L'analyse effectuée à partir de l'ensemble des données recueillies conclut que :
- Le témoin a pu restituer avec précision les différents éléments relatifs à l'apparence et au comportement du PAN, sans jamais se contredire aussi bien entre le QT, que lors de l'enquête terrain et des échanges ultérieurs.
- L'observation, bien que brève, fait état d'un phénomène dont les caractéristiques sont difficiles à rapprocher de phénomènes connus. Nous avons toutefois exploré l'hypothèse d'un drone, potentiellement d'origine militaire. Cependant, l'apparence du PAN comme sa présence dans la zone d'observation restent incompatibles avec cette hypothèse. Par ailleurs, les dimensions possibles calculées pour le PAN, en tenant compte de la surestimation faite par le témoin de sa taille apparente, impliquent que ce drone devait être d'une certaine envergure et se trouver à proximité du témoin - soit à environ 15/20 m pour un drone d'environ 50 cm à 1 m. Une telle proximité amènerait d'autres contraintes (survol interdit, perception du bruit...) qui n'ont pas été validées par l'enquête.
- Divers épiphénomènes relevés par le témoin ont pu, pour la plupart, trouver une explication logique et/ou ne pas avoir de lien avec le PAN. Nous pouvons citer par exemple :
-- L'existence d'un décalage de l'horloge interne de l'appareil photo pour lequel nous avons démontré qu'il était déjà présent au moins depuis pratiquement 18 mois.
-- La présence d'un artefact trouvé au sol par le témoin, constitué de brindilles disposées en triangle, est notée. Bien que le témoin semble lier cet élément à son observation de manière indirecte (envisageant la reconstitution d'un tiers, enfant ou autre), aucun élément objectif de l'enquête ne permet de confirmer ce lien.

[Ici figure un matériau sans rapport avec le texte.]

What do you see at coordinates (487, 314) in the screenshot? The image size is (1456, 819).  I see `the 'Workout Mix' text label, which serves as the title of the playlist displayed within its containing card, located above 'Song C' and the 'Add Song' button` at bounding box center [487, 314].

- Une analyse assez poussée de l'appareil photo utilisé par le témoin, et ayant présenté de manière inopinée un écran bleu lors de la tentative de photographier le PAN se conclut ainsi : « bien que nous ayons pu, lors de nos tests, recréer un écran bleu très similaire à celui observé par le témoin, sa génération pendant l'observation nécessite une succession de fausses manipulations qui paraissent inenvisageables dans le contexte et/ou l'existence d'au moins une image bleutée en mémoire, qui, bien que théoriquement possible, s'est avérée en pratique être impossible à restituer lors de l'observation du PAN ». L'apparition de cet écran bleu, jamais observé auparavant sur cet appareil en possession des témoins depuis une dizaine d'année, reste pour le moment inexpliquée.
En conclusion, l'étrangeté résiduelle après enquête demeure importante au regard de phénomènes connus. L'hypothèse drone largement explorée, n'a pu être consolidée. Le dossier d'enquête a été présenté en comité d'expert du GEIPAN (en dernier lieu le 03 Décembre 2025) lequel a souligné que, selon les critères du GEIPAN, la consistance* du témoignage demeurait moyenne en dépit d'une enquête poussée et la parfaite collaboration du témoin. En particulier, plusieurs éléments rapportés, considérés comme annexes à l'observation, semblent donner lieu à des interprétations qui n'ont pu être reliées au PAN.
En conséquence, le GEIPAN classe de cas en « C », phénomène non identifié par manque de données objectivées.
CONSISTANCE : Selon les critères du GEIPAN, la consistance est la quantité d'informations considérées comme fiables et objectivées, recueillies pour un témoignage.
CNOA aujourd'hui CAPCODA : Centre Air de planification et de conduite des opérations et de défense aérienne (Armée de l'Air et de l'Espace).
IPACO : logiciel d'analyse et de traitement d'images du GEIPAN (IPACO.fr).